Till death, or the nursing home, do us part?
“For better, for worse, for richer, for poorer, in sickness and in health, till death us do part”. These are the promises made between a loving couple as they look ahead to a long and happy marriage. But will you really be together until one of you takes your final breath? According to the Office for National Statistics, 42 per cent of marriages ended in divorce in 2010.
For those who stay together, few can hope to pass away in each other’s arms as disease or frailty renders one of the couple confined to a hospital or nursing home bed. This is a sad fact of life, but should more be done to help couples spend their last days together? Having provided end of life care in hospitals and care homes, I have witnessed a husband or wife being forced to grieve prematurely for their loved one as circumstances force them apart.
An unequal frailty
I remember the day that Victor received his telegram from the Queen for his platinum wedding anniversary. Tears rolled down his cheeks as he clutched the card and wept for his wife. She was actually alive and less frail than him, but living in a separate wing of the nursing home. Victor was classed as having nursing needs whilst Dorothy, his wife, was classed as having residential needs as she was more able.
They had no children, and whenever an over-worked carer might attempt a reunion, toileting, mealtimes or a daytime nap would interfere.
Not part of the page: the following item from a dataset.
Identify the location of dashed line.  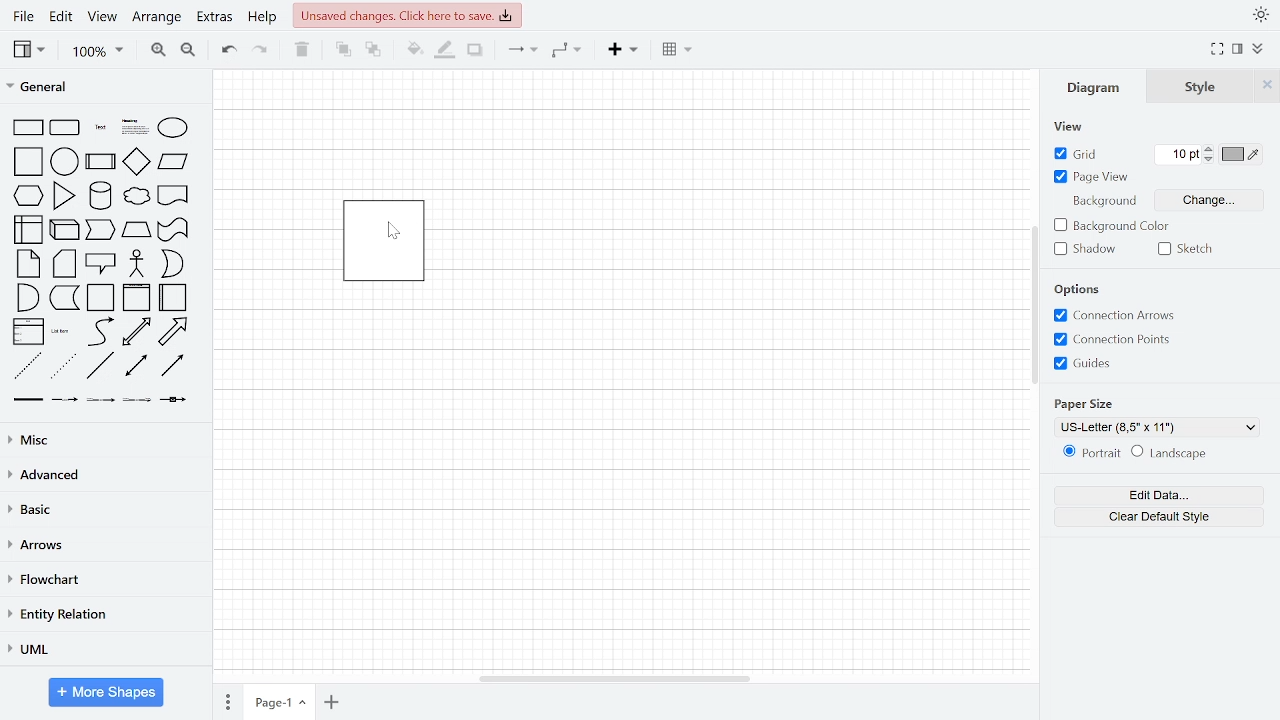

The management was asked whether they might have adjoining rooms; the couple’s differing level of need was cited as a reason why the couple, together for 70 years, were now unreconcilable.
The management says no
According to the Alzheimer’s Society, more than one third of people living with dementia have at times been aggressive, either physically or verbally, perhaps because of frustration, pain or even as a side effect of medication. In one care home, the wife of a resident with Alzheimer’s was advised not to visit her husband because he seemed to become particularly agitated in her company.
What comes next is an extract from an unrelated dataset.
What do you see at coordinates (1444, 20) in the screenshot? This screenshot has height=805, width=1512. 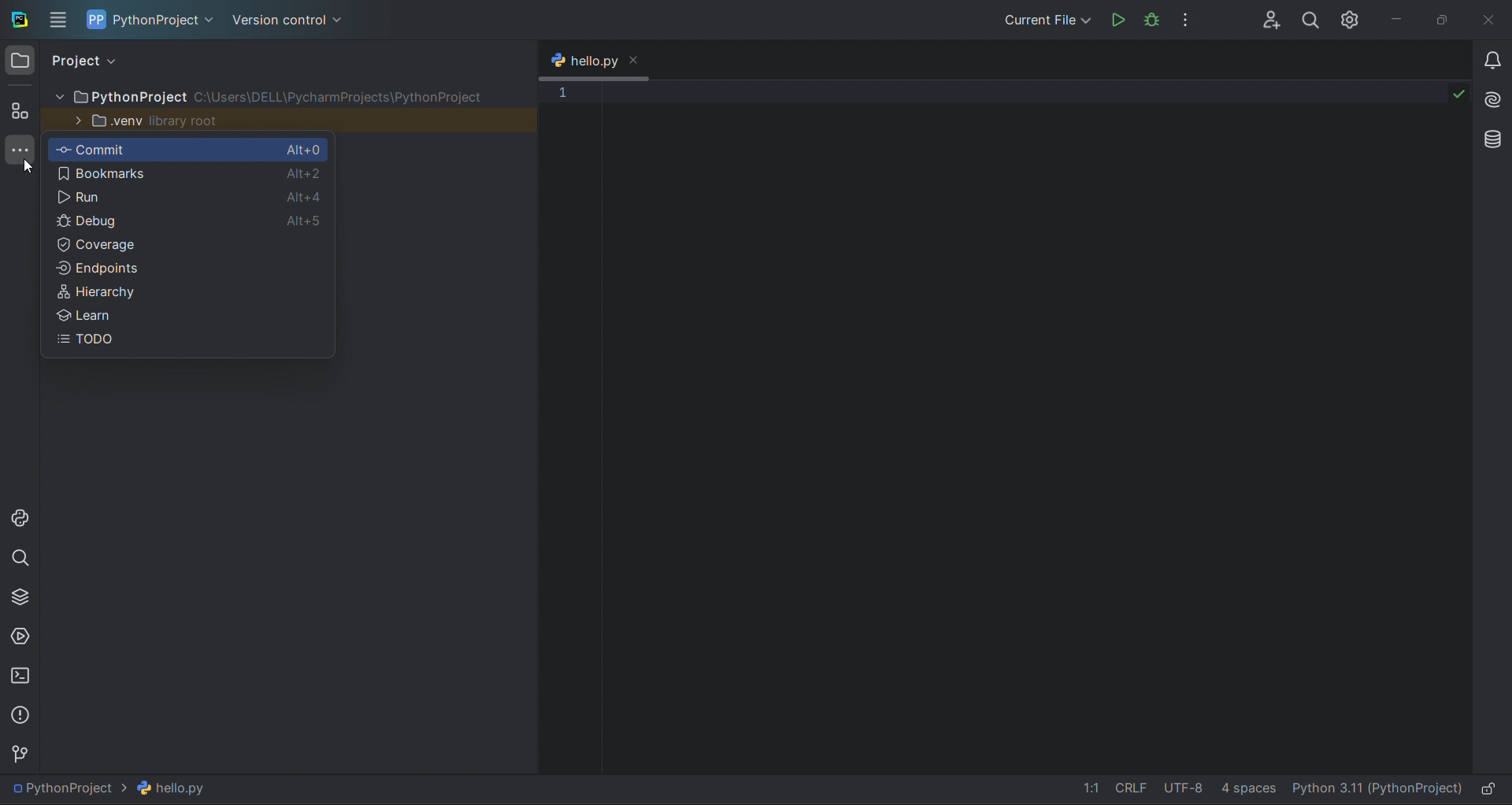 I see `maximize` at bounding box center [1444, 20].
As nurses, however, we are taught ways to communicate with and interact with people with dementia in order to reassure, orient and calm them: music, reminiscence, listening and even hand massage may all help, though some cases are extremely hard to manage. Nurses can come alongside the married couple to help them learn a new way of interacting with each other: logical argument and reasoning often being replaced by an attempt to understand the perspective of the person with dementia. The visiting spouse will also learn not to take the aggression personally, especially if they interact with other families in the same situation.
A lack of resources
Some excellent care homes offer specialist dementia care, focussing particularly on challenging behaviour, but these are hard to find. Couples are sometimes separated by hundreds of miles as a husband or wife’s needs can no longer be met by local care homes.
Even when care can be found relatively close to home, an elderly spouse is sometimes no longer able to drive or to manage public transport, and local dial-a-ride services, once a lifeline to the elderly, are being reduced or removed due to funding cuts. Relatives can help, often juggling visits with commitments to family and work. Unbelievably, one ward sister refused admission to an elderly spouse brought in late one evening, as her visit fell outside visiting hours.
Overwhelmed by grief
It can be hard to watch your spouse receive intimate personal care from a team of strangers; accepting his or her disability or terminal diagnosis can be too much to bear. Sometimes it is easier to remember the husband or wife as they used to be, and not to visit. I have witnessed spouses at breaking point, yet a compassionate care team with time to look out for the visiting spouse as well as the resident can embolden and encourage. This, of course, can only happen in an NHS or care home which is not understaffed and which retains care and compassion at its centre rather than checklists and computers.
The perfect ending?
This really is possible, even when care is needed. Jeanette and Alexander Toczko, married for 75 years, died in each other’s arms at home, after Mr Toczko broke his hip and passed away in bed, with his wife’s health failing hours later. Meanwhile, Henry and Jeanette De Lange died twenty minutes apart in the same nursing home room after 63 years of marriage. These events happened in South Dakota and California – could they inspire nursing care in this country?